Tras los nuevos focos de influenza aviar detectados en las últimas semanas, la Unión de Uniones de Agricultores y Ganaderos ha reclamado una mayor coordinación entre el Ministerio de Agricultura y las consejerías autonómicas para afrontar posibles brotes de manera más eficaz. La organización advierte de que muchas comunidades autónomas carecen todavía de planes de contingencia frente a la enfermedad, lo que dificulta la rapidez de actuación y la toma de decisiones en caso de detectarse un foco.
En este sentido, la Unión de Uniones insta a las administraciones regionales a dotarse de estos planes y ponerlos en conocimiento de todos los agentes implicados, con el fin de mejorar la preparación y la capacidad de respuesta.

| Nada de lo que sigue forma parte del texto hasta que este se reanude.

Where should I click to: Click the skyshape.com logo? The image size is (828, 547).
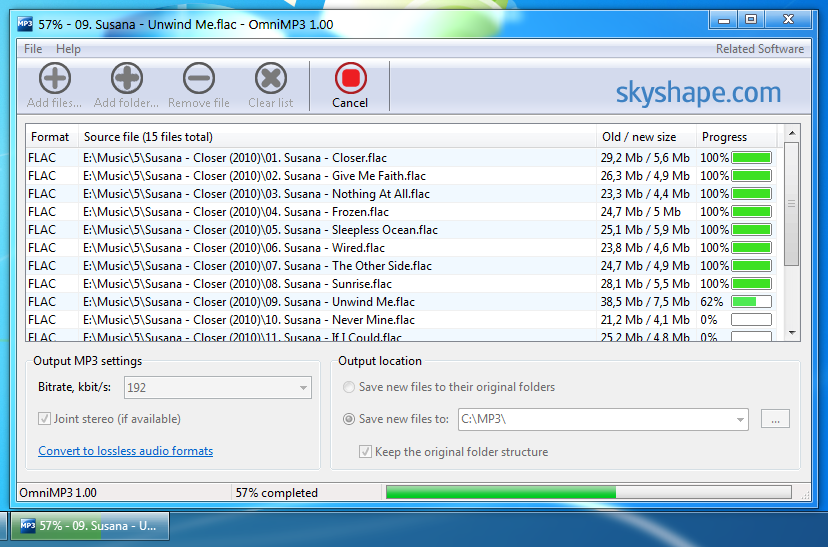point(697,93)
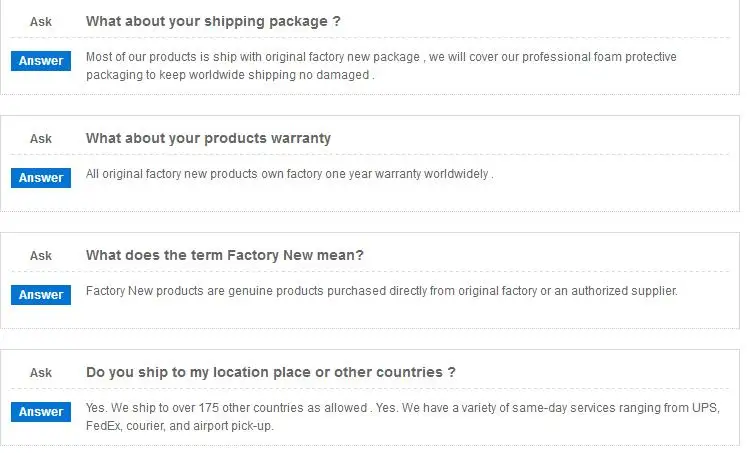Click the Answer badge for shipping countries question
The height and width of the screenshot is (453, 747).
tap(41, 412)
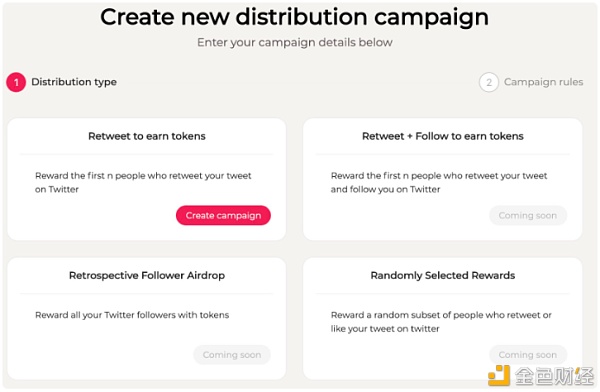Click the 'Reward all your Twitter followers' description
This screenshot has width=600, height=392.
(132, 315)
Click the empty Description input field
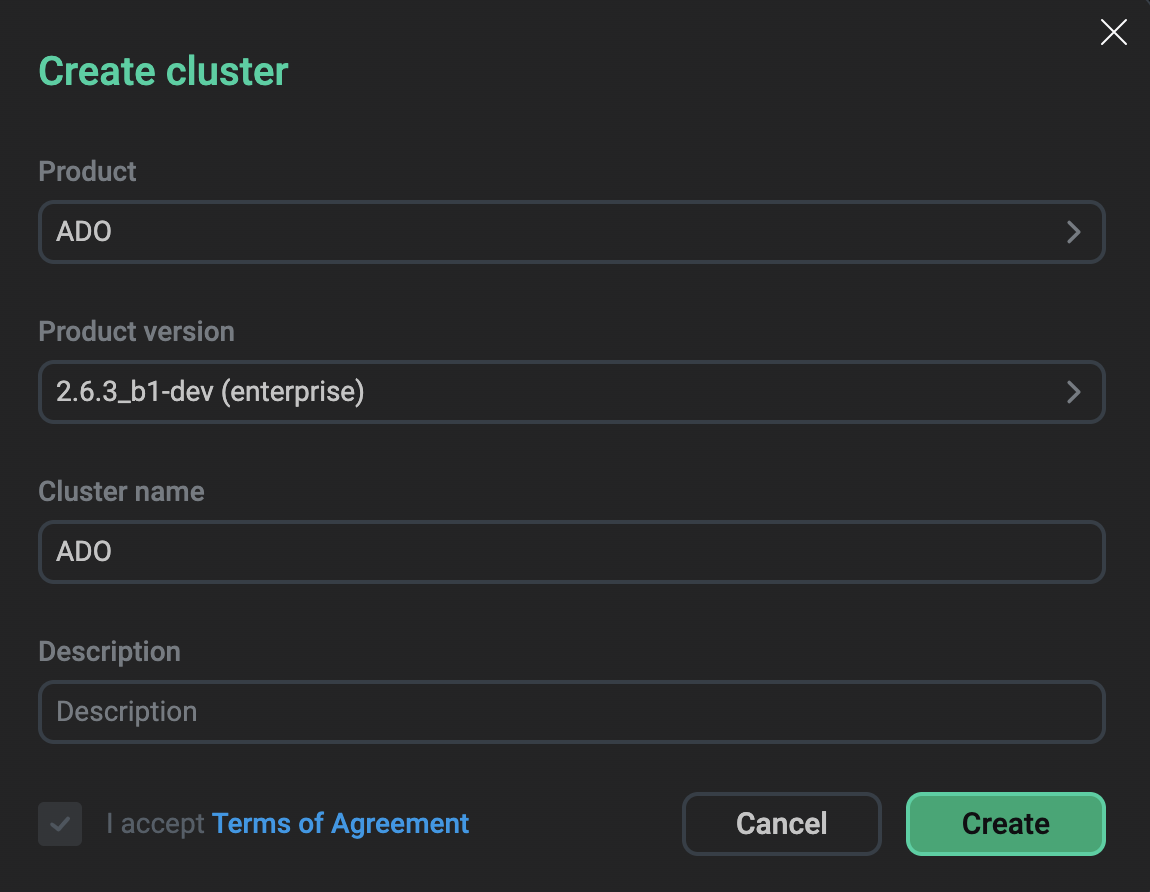 tap(571, 711)
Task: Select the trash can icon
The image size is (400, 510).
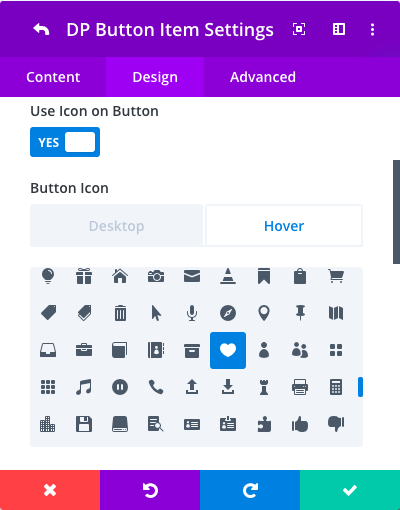Action: coord(120,313)
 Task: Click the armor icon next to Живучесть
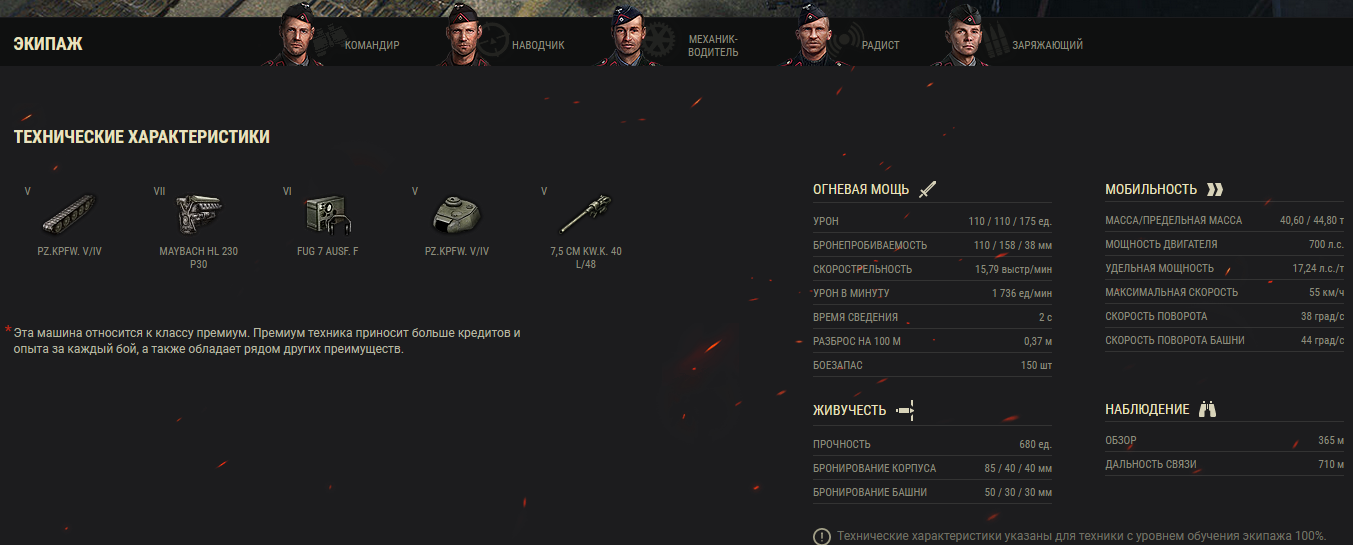click(x=906, y=410)
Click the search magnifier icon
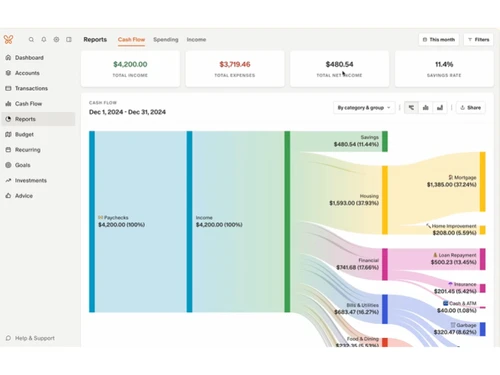 pos(31,39)
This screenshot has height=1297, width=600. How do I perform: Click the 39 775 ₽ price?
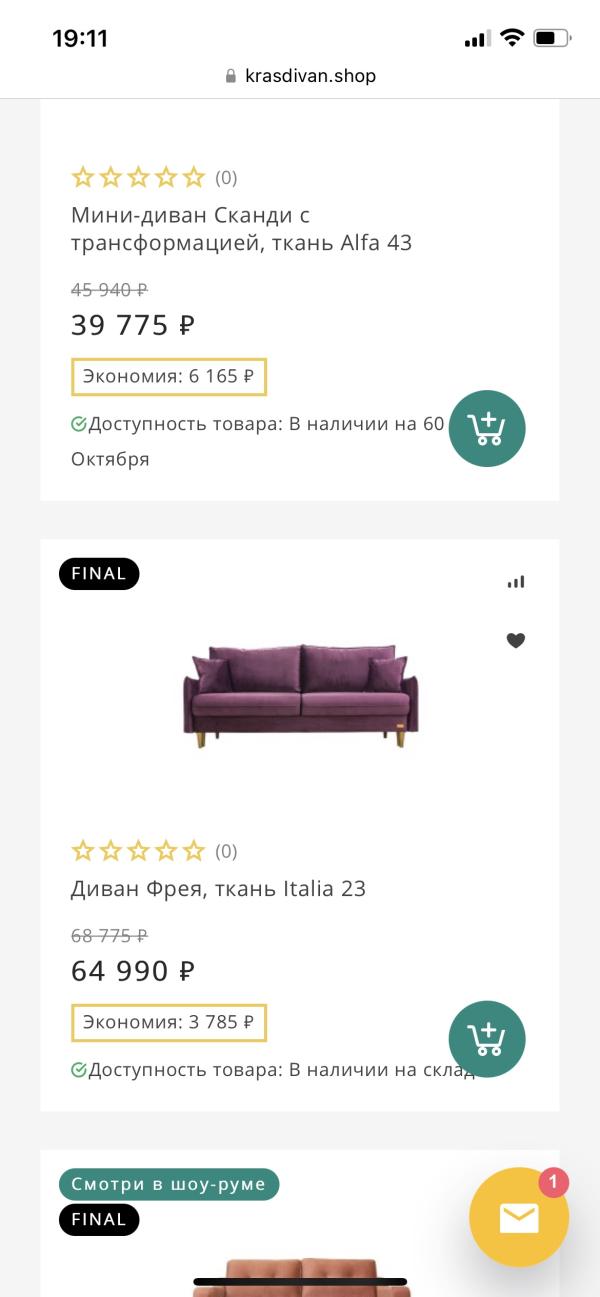point(133,325)
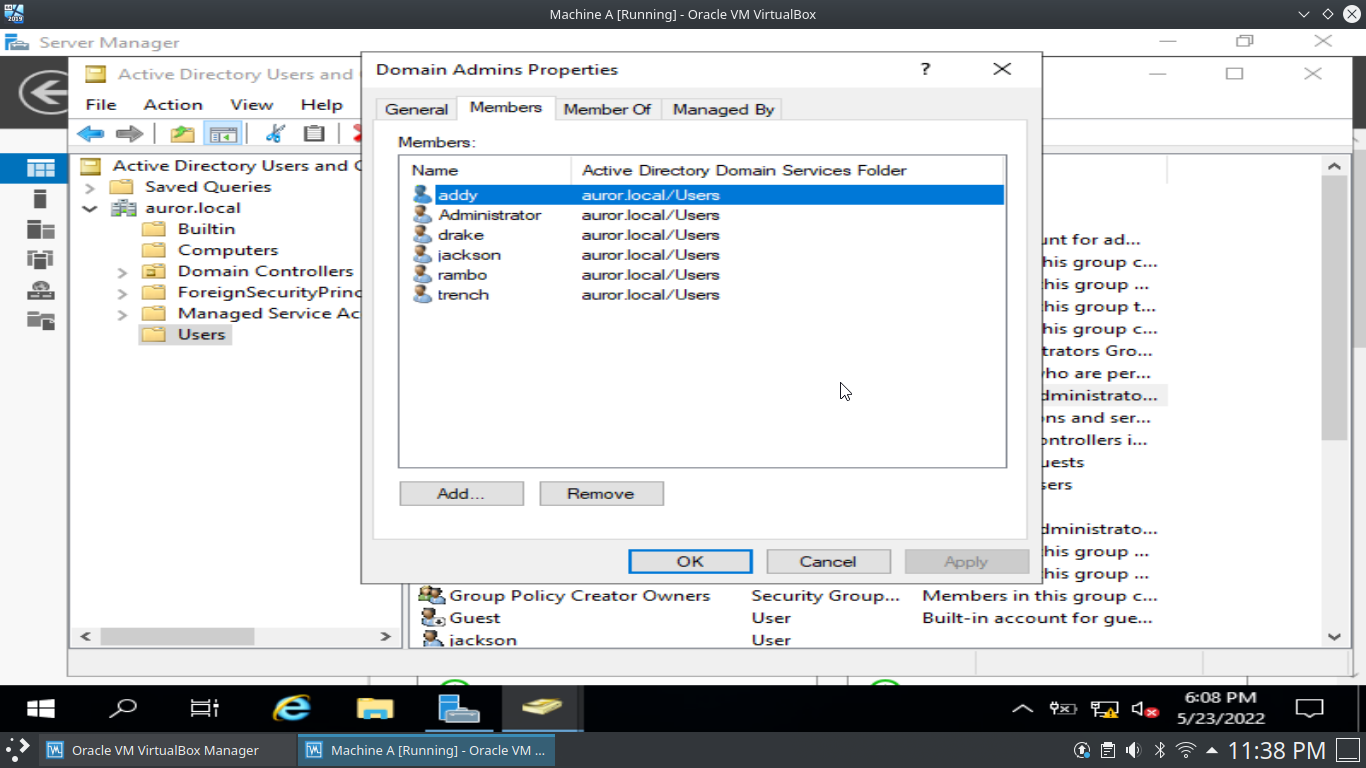Switch to the Member Of tab
This screenshot has height=768, width=1366.
607,109
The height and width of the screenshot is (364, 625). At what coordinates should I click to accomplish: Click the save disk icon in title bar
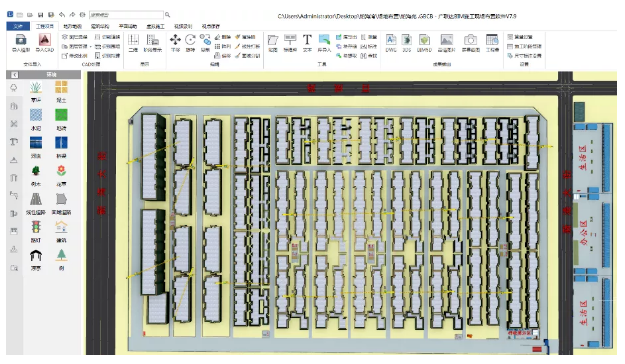[x=40, y=15]
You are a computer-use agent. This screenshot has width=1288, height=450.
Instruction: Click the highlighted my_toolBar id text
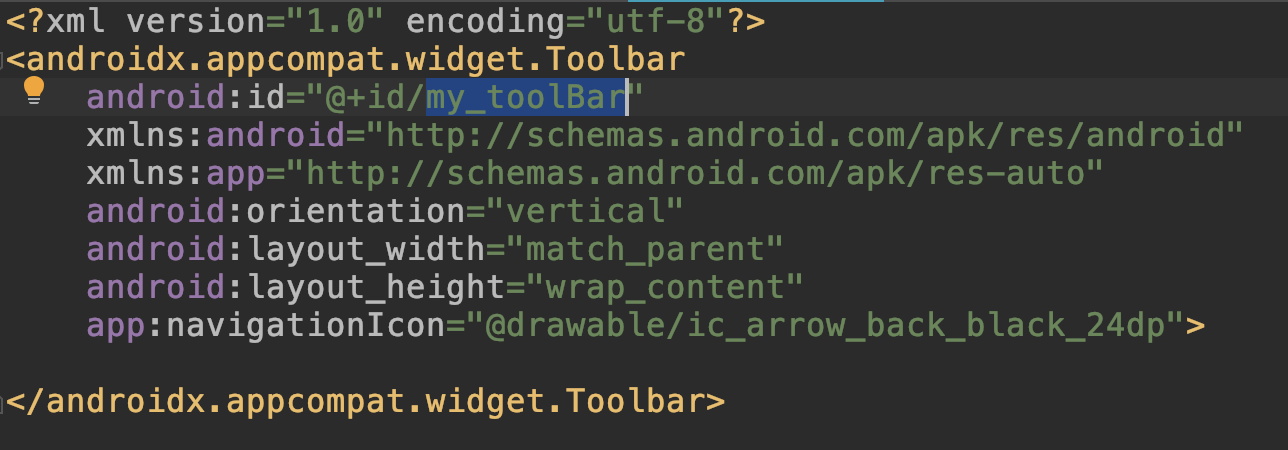click(x=526, y=97)
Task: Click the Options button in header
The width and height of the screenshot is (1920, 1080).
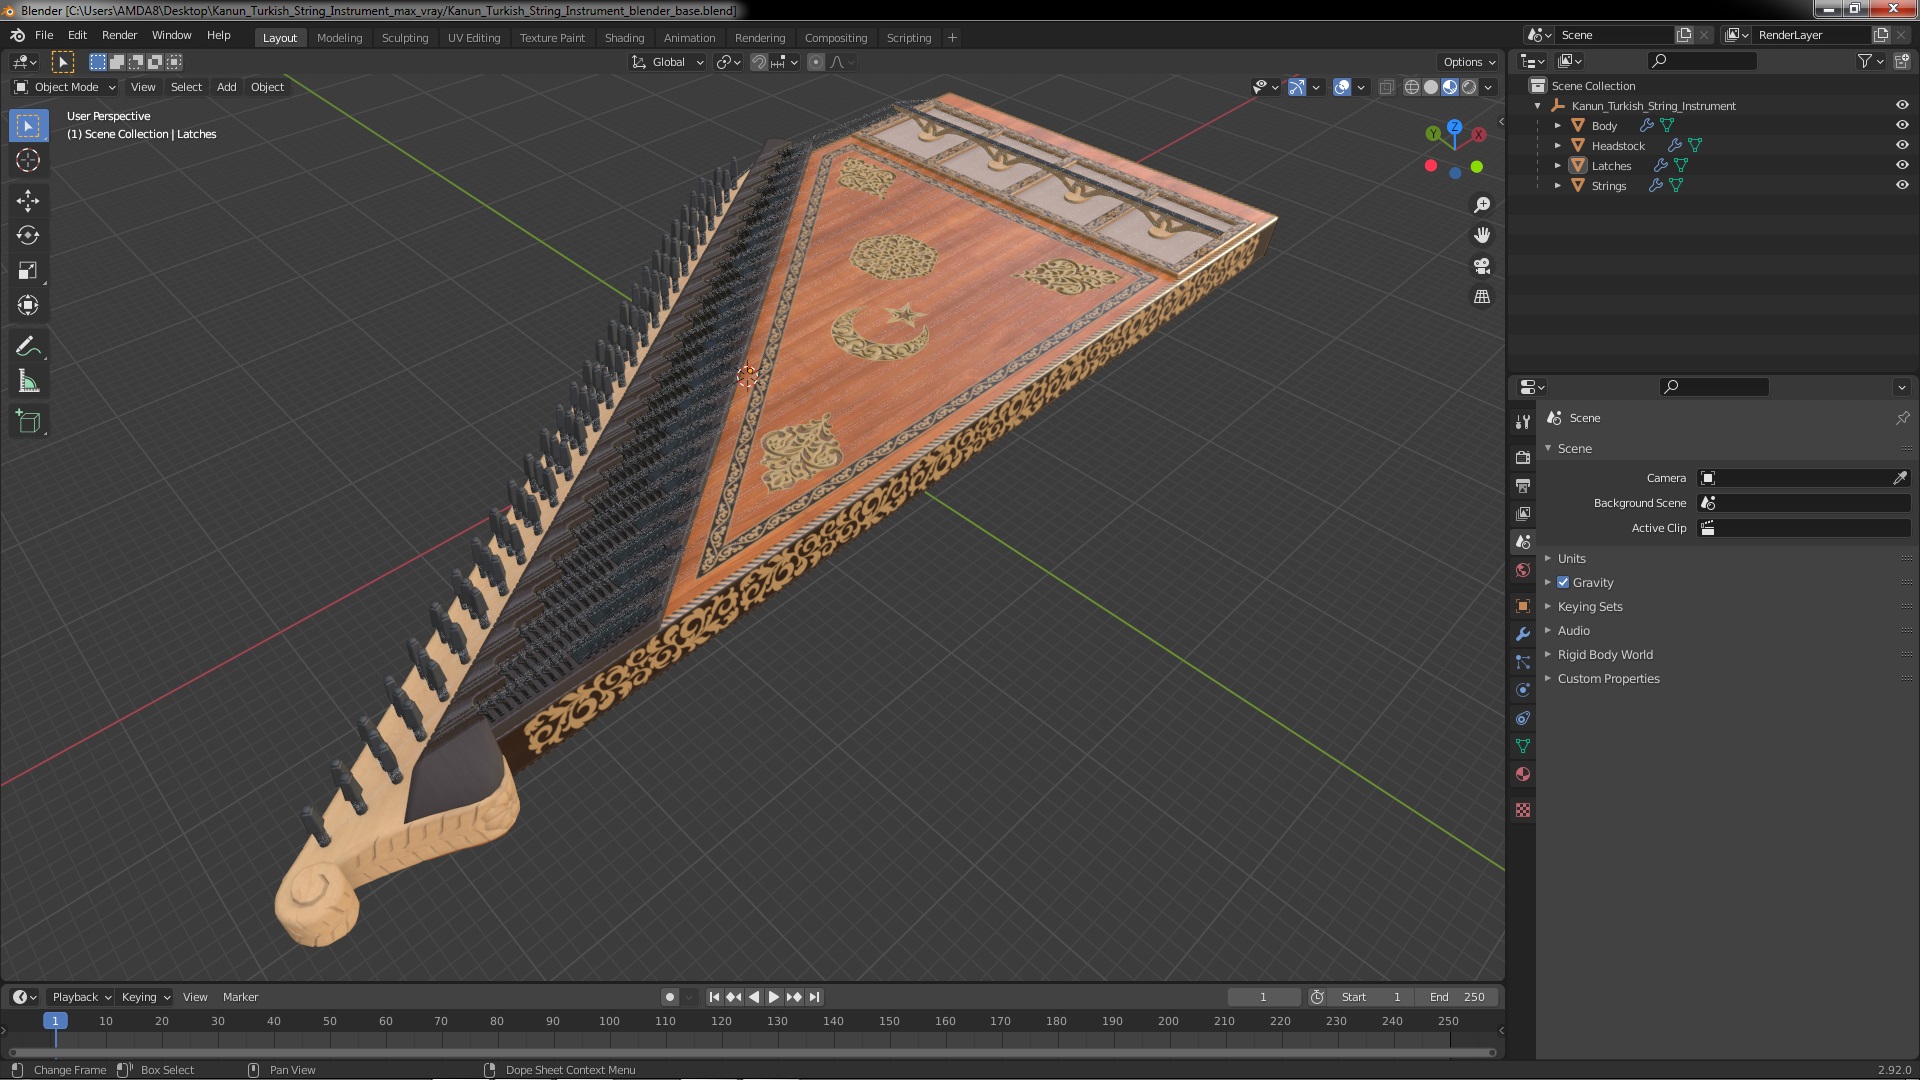Action: click(1468, 62)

Al mismo tiempo, ha hecho un llamamiento a los ganaderos para reforzar las medidas de bioseguridad en sus explotaciones, evitando contactos con aves silvestres, actualmente consideradas el principal vector de transmisión, y extremando las medidas de higiene y vigilancia.
“Esta enfermedad, aunque puede preocupar, se puede combatir con buenas prácticas”, señalan desde la organización. “Pero para ello debe existir una mayor sintonía y una respuesta rápida entre la administración y los ganaderos, que son quienes mejor conocen las necesidades de sus explotaciones”.
La Unión de Uniones también ha trasladado a la Dirección General de Sanidad en la Producción Agroalimentaria y Bienestar Animal la necesidad de aplicar las flexibilidades que recoge el Reglamento Delegado 2020/687. Estas permiten, bajo estrictas condiciones de bioseguridad y trazabilidad, autorizar el movimiento controlado de animales hacia sacrificio, la entrada de nuevos animales o la gestión de la yacija en granjas situadas en zonas de restricción por la enfermedad.
La organización considera que estas excepciones son esenciales para que explotaciones con un alto nivel de bioseguridad puedan seguir operando, evitando la acumulación de animales, reduciendo riesgos sanitarios derivados de la sobrecarga de instalaciones y permitiendo una correcta gestión de los residuos orgánicos.
Por último, la Unión de Uniones insiste en la necesidad de avanzar en el registro obligatorio de explotaciones y en el censo de animales en núcleos de autoconsumo, así como en el apoyo a medidas de bioseguridad en estos espacios. Reconoce que este procedimiento implica una carga administrativa, pero lo considera indispensable para contar con una visión real del riesgo sanitario en cada territorio y afrontar la influenza aviar con mayores garantías.